That is, learn to use * between variables to indicate multiplication. If things will be vectorized, then learn to use .* as the multiplication operator.
Next, learn to use parens. NOT {} in expressions. {} indicates you are creating a cell array! It also makes your code impossible to execute. Also [] is another construct where () is better to use, even though [] MAY succeed in your code.
LEARN MATLAB SYNTAX.
k = 2;
z = @(t,w) ((t.*w.*(k-1).*(t-1)-(k-1).*t.^2+(w-1).*t.^3-w)./(t.*w.*(t-1).^2.*(w-1))+(w.*(t-1)-t)./(t.*w.*(t-1).^2.*(w-1))+(k-1).*(w.*(w-1).*(t-1).^2+1)./(w.^2.*(t-1).^4.*(w-1).^2.*(t.*w-t-w))).^k;
fsurf(z,[0 1 0 1])
xlabel t
ylabel w
Next, plot EVERYTHING. Think about what you see.
So it looks like a singularity at t == 1.
fsurf(z,[0 .9 0 1])
xlabel t
ylabel w
As well as singularities at w=0 and w=1.
And all that for only k == 2. Sigh.
Easy enough to minimize with any minimizer that handles bound constraints. I'll use my own fminsearchbnd, found on the file exchange for free download.

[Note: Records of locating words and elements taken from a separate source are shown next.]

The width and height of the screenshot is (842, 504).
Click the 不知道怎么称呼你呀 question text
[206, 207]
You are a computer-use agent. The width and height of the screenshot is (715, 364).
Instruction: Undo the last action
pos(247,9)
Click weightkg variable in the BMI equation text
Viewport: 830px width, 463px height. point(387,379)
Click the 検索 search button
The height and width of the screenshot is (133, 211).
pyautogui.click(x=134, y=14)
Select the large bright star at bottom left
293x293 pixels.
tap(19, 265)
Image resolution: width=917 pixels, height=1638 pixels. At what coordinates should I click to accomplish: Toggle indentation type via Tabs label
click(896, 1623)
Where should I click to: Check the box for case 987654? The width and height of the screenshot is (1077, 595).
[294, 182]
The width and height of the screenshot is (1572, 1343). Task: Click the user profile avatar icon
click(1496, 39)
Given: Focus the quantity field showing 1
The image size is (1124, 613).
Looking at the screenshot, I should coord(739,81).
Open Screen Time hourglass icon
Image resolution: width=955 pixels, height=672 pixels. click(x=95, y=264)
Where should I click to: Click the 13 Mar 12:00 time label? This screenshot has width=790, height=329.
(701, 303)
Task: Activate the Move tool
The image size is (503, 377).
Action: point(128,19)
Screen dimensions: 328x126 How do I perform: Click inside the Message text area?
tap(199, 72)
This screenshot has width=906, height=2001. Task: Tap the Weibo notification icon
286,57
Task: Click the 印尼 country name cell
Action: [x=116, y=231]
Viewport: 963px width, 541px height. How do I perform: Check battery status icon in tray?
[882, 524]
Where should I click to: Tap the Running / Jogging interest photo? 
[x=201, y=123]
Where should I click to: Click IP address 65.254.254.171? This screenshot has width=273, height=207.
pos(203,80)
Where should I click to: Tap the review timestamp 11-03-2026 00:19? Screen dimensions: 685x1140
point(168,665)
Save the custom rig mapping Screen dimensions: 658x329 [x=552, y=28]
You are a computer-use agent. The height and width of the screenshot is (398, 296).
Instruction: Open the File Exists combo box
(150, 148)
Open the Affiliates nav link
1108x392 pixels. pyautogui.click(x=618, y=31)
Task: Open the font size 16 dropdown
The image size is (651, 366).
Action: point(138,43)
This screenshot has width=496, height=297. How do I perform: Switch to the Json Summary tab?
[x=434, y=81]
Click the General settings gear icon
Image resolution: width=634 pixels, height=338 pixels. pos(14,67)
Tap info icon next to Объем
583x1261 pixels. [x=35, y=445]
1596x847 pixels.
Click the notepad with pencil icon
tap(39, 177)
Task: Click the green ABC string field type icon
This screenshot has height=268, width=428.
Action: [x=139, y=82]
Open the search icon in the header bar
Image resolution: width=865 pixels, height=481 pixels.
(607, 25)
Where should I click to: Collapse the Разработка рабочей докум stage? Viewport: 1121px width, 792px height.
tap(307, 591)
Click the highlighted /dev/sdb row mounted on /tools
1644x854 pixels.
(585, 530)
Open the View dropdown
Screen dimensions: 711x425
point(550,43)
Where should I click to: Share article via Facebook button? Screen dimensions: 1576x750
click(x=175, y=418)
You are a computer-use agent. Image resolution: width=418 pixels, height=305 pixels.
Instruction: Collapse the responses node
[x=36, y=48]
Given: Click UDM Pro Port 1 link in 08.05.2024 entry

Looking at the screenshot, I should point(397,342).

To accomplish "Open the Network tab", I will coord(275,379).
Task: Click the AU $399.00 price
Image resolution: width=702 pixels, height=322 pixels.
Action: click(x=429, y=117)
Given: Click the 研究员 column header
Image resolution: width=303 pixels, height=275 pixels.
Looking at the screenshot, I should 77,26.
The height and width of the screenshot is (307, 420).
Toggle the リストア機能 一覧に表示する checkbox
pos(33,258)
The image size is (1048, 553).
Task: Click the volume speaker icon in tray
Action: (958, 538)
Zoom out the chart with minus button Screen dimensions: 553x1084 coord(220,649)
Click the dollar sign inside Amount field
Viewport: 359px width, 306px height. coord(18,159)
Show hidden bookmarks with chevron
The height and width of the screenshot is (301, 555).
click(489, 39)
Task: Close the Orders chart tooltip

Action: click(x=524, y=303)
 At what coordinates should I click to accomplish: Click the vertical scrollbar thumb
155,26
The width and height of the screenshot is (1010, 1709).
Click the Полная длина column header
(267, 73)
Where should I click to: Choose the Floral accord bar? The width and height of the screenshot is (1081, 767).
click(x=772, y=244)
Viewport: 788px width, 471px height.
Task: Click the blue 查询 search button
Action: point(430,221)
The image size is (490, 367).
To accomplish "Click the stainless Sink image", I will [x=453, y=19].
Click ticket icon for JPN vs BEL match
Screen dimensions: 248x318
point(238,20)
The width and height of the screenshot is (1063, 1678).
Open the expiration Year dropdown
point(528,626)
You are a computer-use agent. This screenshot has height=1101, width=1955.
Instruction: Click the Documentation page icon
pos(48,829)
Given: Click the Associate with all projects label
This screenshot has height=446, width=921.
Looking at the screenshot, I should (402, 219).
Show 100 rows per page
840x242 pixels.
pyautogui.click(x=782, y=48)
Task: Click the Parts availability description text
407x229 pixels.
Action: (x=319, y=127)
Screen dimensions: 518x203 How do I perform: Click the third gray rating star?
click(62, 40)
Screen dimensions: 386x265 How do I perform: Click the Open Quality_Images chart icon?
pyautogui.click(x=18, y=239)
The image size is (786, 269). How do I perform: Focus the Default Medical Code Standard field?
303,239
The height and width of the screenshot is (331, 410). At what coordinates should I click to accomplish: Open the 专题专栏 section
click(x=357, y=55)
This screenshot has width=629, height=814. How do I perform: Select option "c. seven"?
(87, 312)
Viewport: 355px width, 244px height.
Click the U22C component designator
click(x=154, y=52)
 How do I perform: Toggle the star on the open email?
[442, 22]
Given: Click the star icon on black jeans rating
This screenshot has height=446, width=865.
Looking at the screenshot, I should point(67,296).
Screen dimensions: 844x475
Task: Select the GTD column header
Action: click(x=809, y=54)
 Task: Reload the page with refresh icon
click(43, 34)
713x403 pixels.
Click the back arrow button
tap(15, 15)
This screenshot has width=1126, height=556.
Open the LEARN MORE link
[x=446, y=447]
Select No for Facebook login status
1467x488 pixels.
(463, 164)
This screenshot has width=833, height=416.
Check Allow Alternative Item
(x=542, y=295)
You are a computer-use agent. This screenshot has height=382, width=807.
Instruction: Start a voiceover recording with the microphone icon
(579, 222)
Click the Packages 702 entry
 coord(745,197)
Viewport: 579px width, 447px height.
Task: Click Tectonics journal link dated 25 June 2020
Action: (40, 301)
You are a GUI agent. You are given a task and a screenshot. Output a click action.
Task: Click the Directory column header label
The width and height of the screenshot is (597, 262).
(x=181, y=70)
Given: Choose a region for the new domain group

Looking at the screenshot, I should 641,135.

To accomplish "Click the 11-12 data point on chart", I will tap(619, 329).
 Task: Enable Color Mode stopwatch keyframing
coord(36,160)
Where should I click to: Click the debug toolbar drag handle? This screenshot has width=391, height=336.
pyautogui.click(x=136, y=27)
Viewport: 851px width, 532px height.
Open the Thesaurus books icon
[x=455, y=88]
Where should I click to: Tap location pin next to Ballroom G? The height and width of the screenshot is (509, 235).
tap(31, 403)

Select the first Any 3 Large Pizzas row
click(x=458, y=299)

fun = @(tw) z(tw(1),tw(2));
[twmin,fval] = fminsearchbnd(fun,[.5 .5],[0 0],[1 1])
twmin =
0.191401225235301 0.738702112421878
fval =
4.06564906554573e-15
fmincon would work as well, of course. The flatness of the objective would suggest it is better to take the log of your function, and to minimize that.
logz = @(t,w) log(z(t,w));
fsurf(logz,[0 1 0 1])
xlabel t
ylabel w
And that should teach you something highly important! It seems like there is a crease in the function, probably where it is zero along since path through the (t,w) plane. This suggests there is no unique minimum, but that z may be zero along some smooth path, giving you the same value at any such point along that path. Closer examination of the function itself would probably teach you the same thing.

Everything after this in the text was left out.